Grant parecia profundamente surpreendido. O seu espanto, porém, durou apenas alguns escassos segundos e começou a rir-se como se acabasse de descobrir uma situação muito divertida.

—Palavra que não esperava uma tal surpresa. Quer então dizer que meu irmão mandou alguém para me vigiar os passos?

— Seu irmão pretende apenas saber em que emprega aqui as suas atividades.

—E é ele próprio que deseja saber isso? Naturalmente disse-lhe a si que me mandou para aqui a fim de o pôr ao corrente do que se passa.

— Exatamente.

—Pois é isso, precisamente, o que estou a fazer. Informar-me de tudo quanto aqui se passa.

—E a que conclusão chegou?

— Isso só a mim diz respeito. Di-lo-ei ao meu querido irmão, tão depressa volte para lá.

— O que, provavelmente, não será nunca mais.

— Talvez...

— Veja se põe de lado essa comédia, Grant. Tenho a certeza de que ainda se não apercebeu de que está realizando um jogo muito perigoso.

— Sabe, porventura, qual é o meu jogo?

— Sei simplesmente que está metido num assunto pouco agradável. E que Blitte o maneja a seu bel-prazer, como quem brinca com um peão do xadrez, mas só enquanto lhe convenha.

— Lá porque tenha relações muito íntimas cora uma sua irmã, nada lhe permite supor que eu esteja aliado com esse homem.

—Quer dizer que ele ignora essas relações?

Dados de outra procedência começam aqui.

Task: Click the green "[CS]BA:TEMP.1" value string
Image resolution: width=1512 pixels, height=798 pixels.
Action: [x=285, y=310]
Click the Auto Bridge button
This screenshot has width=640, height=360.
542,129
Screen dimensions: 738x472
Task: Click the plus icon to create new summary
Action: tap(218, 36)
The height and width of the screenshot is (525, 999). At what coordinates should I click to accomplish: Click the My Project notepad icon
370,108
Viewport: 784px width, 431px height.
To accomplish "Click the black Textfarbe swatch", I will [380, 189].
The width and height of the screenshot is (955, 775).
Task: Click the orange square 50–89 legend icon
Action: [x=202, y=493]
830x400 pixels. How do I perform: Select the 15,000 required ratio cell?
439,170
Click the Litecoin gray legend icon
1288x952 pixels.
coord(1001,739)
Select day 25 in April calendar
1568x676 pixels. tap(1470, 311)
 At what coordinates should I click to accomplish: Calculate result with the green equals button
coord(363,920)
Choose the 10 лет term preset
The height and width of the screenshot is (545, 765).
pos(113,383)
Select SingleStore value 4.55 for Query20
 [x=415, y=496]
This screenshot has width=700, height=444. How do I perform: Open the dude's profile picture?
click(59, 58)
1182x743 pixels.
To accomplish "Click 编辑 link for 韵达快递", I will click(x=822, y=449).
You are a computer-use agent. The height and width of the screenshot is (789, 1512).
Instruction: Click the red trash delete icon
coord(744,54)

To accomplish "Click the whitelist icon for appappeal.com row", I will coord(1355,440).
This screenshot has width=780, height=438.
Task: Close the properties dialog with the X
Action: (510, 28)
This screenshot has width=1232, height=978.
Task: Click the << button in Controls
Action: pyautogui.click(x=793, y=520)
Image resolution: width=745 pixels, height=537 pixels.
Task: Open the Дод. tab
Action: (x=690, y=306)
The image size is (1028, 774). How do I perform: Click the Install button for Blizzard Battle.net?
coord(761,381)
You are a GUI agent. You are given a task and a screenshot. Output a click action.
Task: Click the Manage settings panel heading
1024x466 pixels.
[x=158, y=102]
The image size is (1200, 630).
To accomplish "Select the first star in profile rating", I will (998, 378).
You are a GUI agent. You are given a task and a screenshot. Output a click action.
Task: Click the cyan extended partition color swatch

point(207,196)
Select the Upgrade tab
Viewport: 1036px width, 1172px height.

— Não, não as ignora. Aliás ele tem restringido muito as suas atividades nesta zona, graças à minha intervenção. Deve ser do seu conhecimento que o meu querido irmão me enviou para aqui, mas não para exercer violências sobre Blitte, que, como é óbvio, de nada teriam servido. Uma vez que não era possível combatê-lo, tornava-se necessário usar de toda a diplomacia para pacificar a comarca.

— Era assim como uma espécie de pacto com o diabo.

— Pode dar-lhe o nome que mais lhe agrade. A verdade é que, depois da minha chegada, Blitte nunca mais atuou em Lenox.

— E os assassínios que, apesar disso, têm continuado a verificar-se?

— Não são da sua responsabilidade. Há muitos homens que trabalharam às suas ordens, mas que vieram a separar-se dele por não estarem de acordo com a sua forma de agir. Um deles chama-se Clein e o outro é um tal Slim. São eles os autores de toda essa série de crimes que têm sido imputados a Dong.

— Devo esclarecê-lo que já pretenderam fazer-me o mesmo e sei, de fonte segura, que é Blitte quem está por detrás de tudo isto.

— Mas chegaram a assassiná-lo, porventura? — perguntou Grant, com um sorriso.

— É certo que não, mas não porque não tivessem usado de todos os meios para o fazer.

— Talvez pretendam apenas intimidá-lo para que o senhor daqui desapareça. Não se esqueça de que Clein e Slim rondam aqui por muito perto.

Mike estava completamente perplexo pela tranquilidade com que Willy Grant refutava os seus argumentos.

—Na sua opinião, pelo visto, Blitte não passa de um excelente moço que quer impor a obediência a toda a gente, pregando-lhe um bom susto.

— Também tem as suas fraquezas. Consegue obter consideráveis lucros de muitas pessoas, em troca da sua proteção contra os desmandos dos seus antigos colaboradores.

Mike sorriu-se com ironia.

— Já vejo que tenho de recorrer a Blitte para que me auxilie a limpar a região de bandidos e malfeitores.

— Talvez ele se não recuse a isso.

— O senhor faz-me pena, Grant. E creia que me sinto incomodado ao saber que seu irmão e sua sobrinha continuam a confiar cegamente em si. Estão plenamente convencidos de que o senhor foi vítima de alguma cabala e que o têm aprisionado, valendo-se para isso dessa mulher que colocaram no seu caminho. Grant abanou a cabeça e sorriu-se com ar melífluo.

— Farei de contas que não ouvi as suas palavras, senhor Mac Bride. E quando regressar a Leyton, pode garantir a meu irmão que eu não me desviei uma linha sequer do caminho traçado. Apenas faço por cumprir o mandato da forma que acho mais conveniente. Talvez lhe não desagrade saber que estou em vésperas de me transformar num honrado fazendeiro.

Cumprimentou e deu de esporas ao cavalo para se dirigir aos arredores. Mike viu-o partir, sentindo-se absolutamente desconcertado por aquela conversa e pela firmeza que acabava de notar no irmão do juiz. Necessitava de se encontrar com o pai de Sally com a maior brevidade. Receava que, perante as contrariedades que o envolviam, ele se decidisse a vender o rancho e a abandonar Rattbone.